Birçok insan bu zehirlenmeyle, zihninde tertemiz duran insan figürünü kirletir. Çoğumuz bunu yaşadık. Ne olduğunu anlayamadan, anlam veremeden; okullarda, batı şehirlerinde bununla yüzleştik. Korkunun, utandırmanın ve aşağılamanın kaynağı Kürt olmaktı, Kürtçe konuşmaktı.
Oysa insandık, Müslümandık. Aynı Allah’a inanıyor, aynı kıbleye dönüyorduk. Ama yetmiyordu. “Nereye dönersen dön, kime inanırsan inan; sen Kürtsün” deniyordu. Çoğu zaman mezhep bile sorun oluyordu. Şafi olmak, Kürt olmakla, hatta neredeyse “terörist” olmakla eşdeğer görülüyordu.
Hep bir çaba vardı; ama bu, ilerlemekten çok kendini kanıtlama çabasıydı.
“Ben de sizin gibiyim; sizin gibi yaşıyorum, yiyor, içiyor, okuyorum” desen de olmazdı. “Bizim gibi olamazsın, bizimle yürüyemezsin” denirdi.
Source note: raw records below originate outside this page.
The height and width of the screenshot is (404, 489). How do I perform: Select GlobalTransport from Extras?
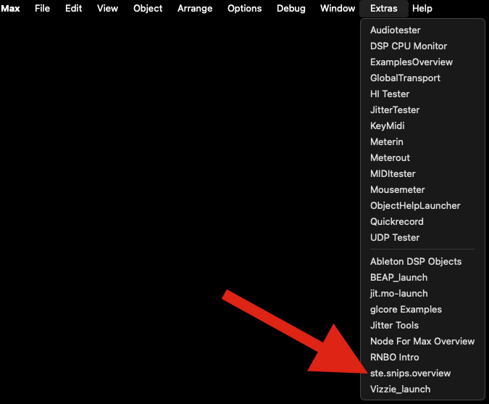405,78
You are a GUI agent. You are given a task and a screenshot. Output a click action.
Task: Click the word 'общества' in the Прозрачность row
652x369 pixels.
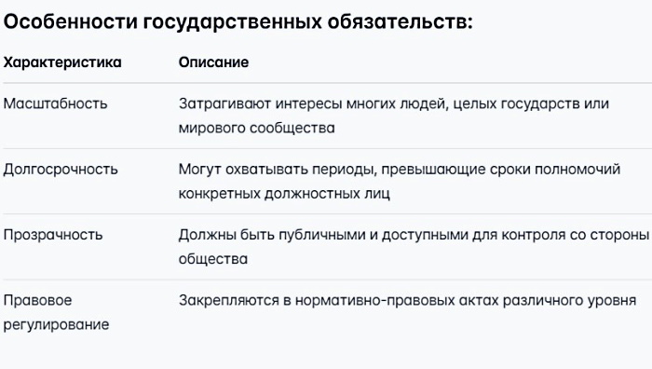(213, 259)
Kerpiç evlerde yaşanıyorduk. Açtık, susuzduk. Teknolojiden, eğitimden yoksunduk. “Kuyruklu” diye anılırdık. Cadde nedir bilmezdik, trafik ışıklarının ne olduğunu tanımazdık. Öcüydük. En başta da “teröristtik”.
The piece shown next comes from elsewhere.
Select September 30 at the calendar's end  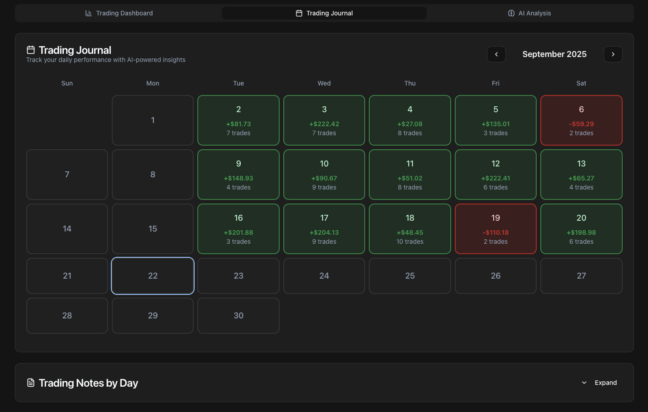238,315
Kürtçe konuşursan aşağılıktın; yabancı bir dil konuşursan modern, çağdaş sayılırdın.
“Yol Allah’ın, bu ayaklar Allah’ın verdiği güç, bu imkân Allah’ın ikramı” dediğinde, “Hayır” derlerdi. “Bu yol bizim, biz yaptık, bizim adamlarımız yaptı.” Devletle kendilerini özdeşleştirirlerdi.
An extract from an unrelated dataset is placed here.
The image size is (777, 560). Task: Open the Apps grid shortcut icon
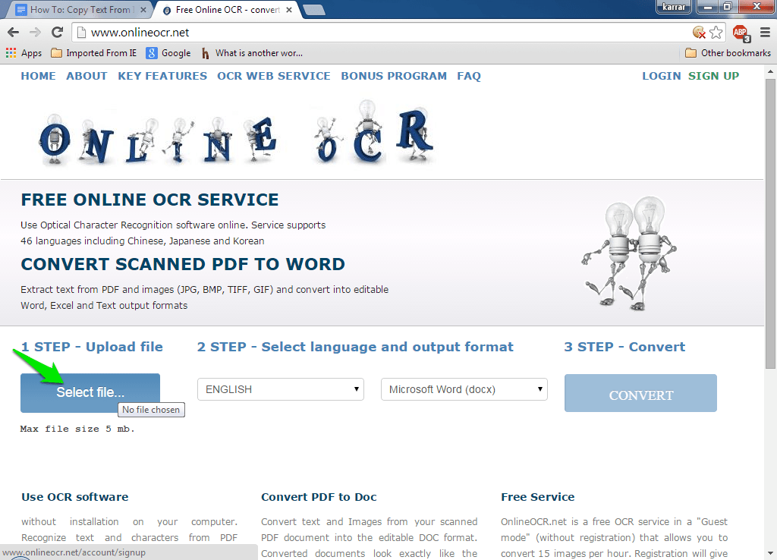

Hep şunu söylerim: Devletin halka verdiği mesaj çok önemlidir; her şeyde olduğu gibi. Dostu da düşmanı da devlet belirler. Negatif ve pozitif iklimi belirleyen devlettir; yani iktidar, siyaset… Yasayı da kuralı da, kuralsızlığı da devlet inşa eder.
Geçmişte öcüleştirdiği ne varsa, bugün çıkıp “bunlar melek” dese, halk bir anda melek der. Ya da geçmişte meleğe şeytan demişse, bugün halk onu şeytan görür. Bunun sayısız örneğini görüyoruz. Özellikle talimat bekleyen örgütlenmelerde bu çok belirgindir. Sorumluluk almazlar, irade ortaya koymazlar; lideri, başkanın açıklamalarını beklerler. Oysa herkeste bir vicdan, bir irade ve bir akıl süzgeci vardır. Kimseyi beklemeden tavır alınmalı.
Devlet zamanla hazmetti, anladı. Ama hâlâ kendi bürokrasisi, ideolojik tabanları bunu tam anlamıyla hazmedebilmiş değil. Yol uzun. Kutuplaşma bir anda oluşmadı; körüklenerek, beslenerek neredeyse yüz yıla ulaştı. Telafisi de kısa sürede olmayacak. Belki de hiç bitmeyecek.
Sadece bu topraklarda değil, tüm dünyada varlığını sürdürüyor. Milletler üzerinden olduğu gibi çatışma, farklı biçimlerde kıyamete kadar sürecek gibi görünüyor.